1010. Metronidazole-associated neurologic adverse events: risk factors analysis

Abstract Background Metronidazole is a widely used antibiotic to treat anaerobic and protozoal infections. However, neurologic adverse events associated with metronidazole have been reported in case series and case reports. Previous publications implicated that long-term usage and cumulative dose are risk factors for this adverse event. Still, little is known about the risk factor of the metronidazole-associated neurologic adverse events. Therefore, we conducted a retrospective study to investigate the risk factors for the metronidazole-associated neurologic adverse events through a matched case-control study. Methods This retrospective study enrolled patients prescribed metronidazole from January 2006 to July 2021 at Severance Hospital, a tertiary hospital in South Korea. Case patients were defined as those who developed central nervous system (CNS) adverse events or peripheral nervous system (PNS) adverse events during the study period with causality assessment. In a 1 to 3 ratio, case patients were compared to a control group of the patients without neurologic adverse events, matched on age and cumulative dose of metronidazole. Results 92838 patients were prescribed metronidazole during the study period.

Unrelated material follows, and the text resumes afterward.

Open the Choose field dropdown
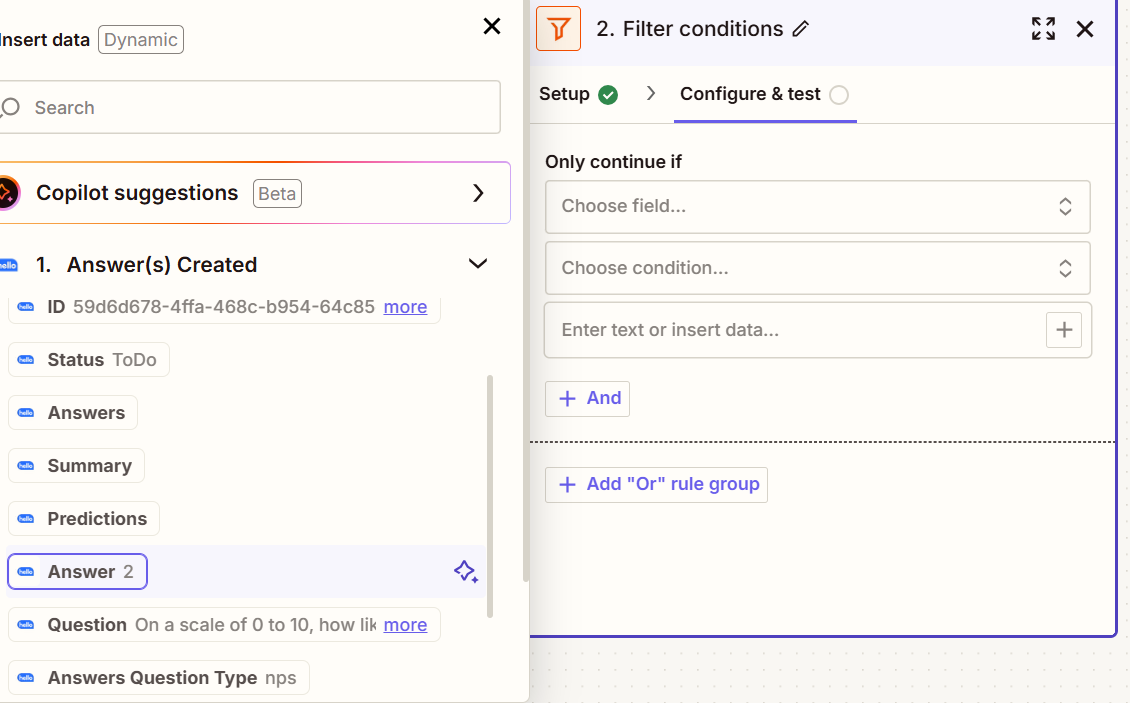Image resolution: width=1130 pixels, height=703 pixels. 817,207
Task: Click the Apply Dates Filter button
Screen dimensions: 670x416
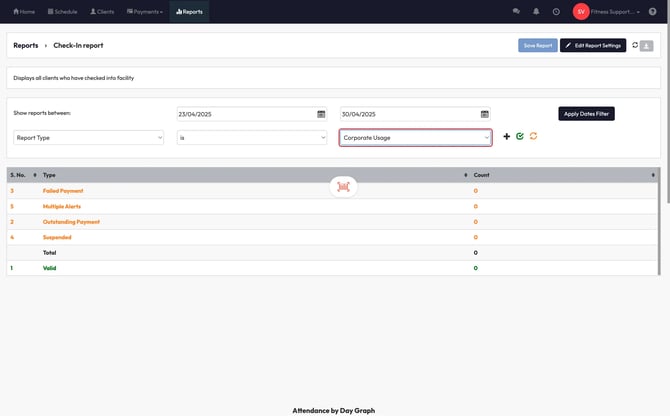Action: [586, 114]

Among them, 52 patients showed metronidazole-associated neurologic adverse events (39 patients with CNS, 27 patients with PNS adverse events, and 14 patients with both). The proportion of chronic kidney disease (CKD), solid organ transplantation, liver cirrhosis (LC), intravenous (IV) administration of metronidazole, and concomitant use of a proton pump inhibitor was significantly higher in the case group. The body weight, hemoglobin, and serum albumin levels were lower, and Sequential Organ Failure Assessment scores were higher in the case group. Multivariate conditional logistic regression analysis demonstrated LC, CKD, IV administration, and lower body weight as risk factors for metronidazole-associated neurologic adverse events. Conclusion In this case-control study, LC, CKD, IV administration, and lower body weight were associated with the metronidazole-associated neurologic adverse events. Prolonged metronidazole treatment in patients with the risk factors requires careful examination for these adverse events. Disclosures All Authors: No reported disclosures.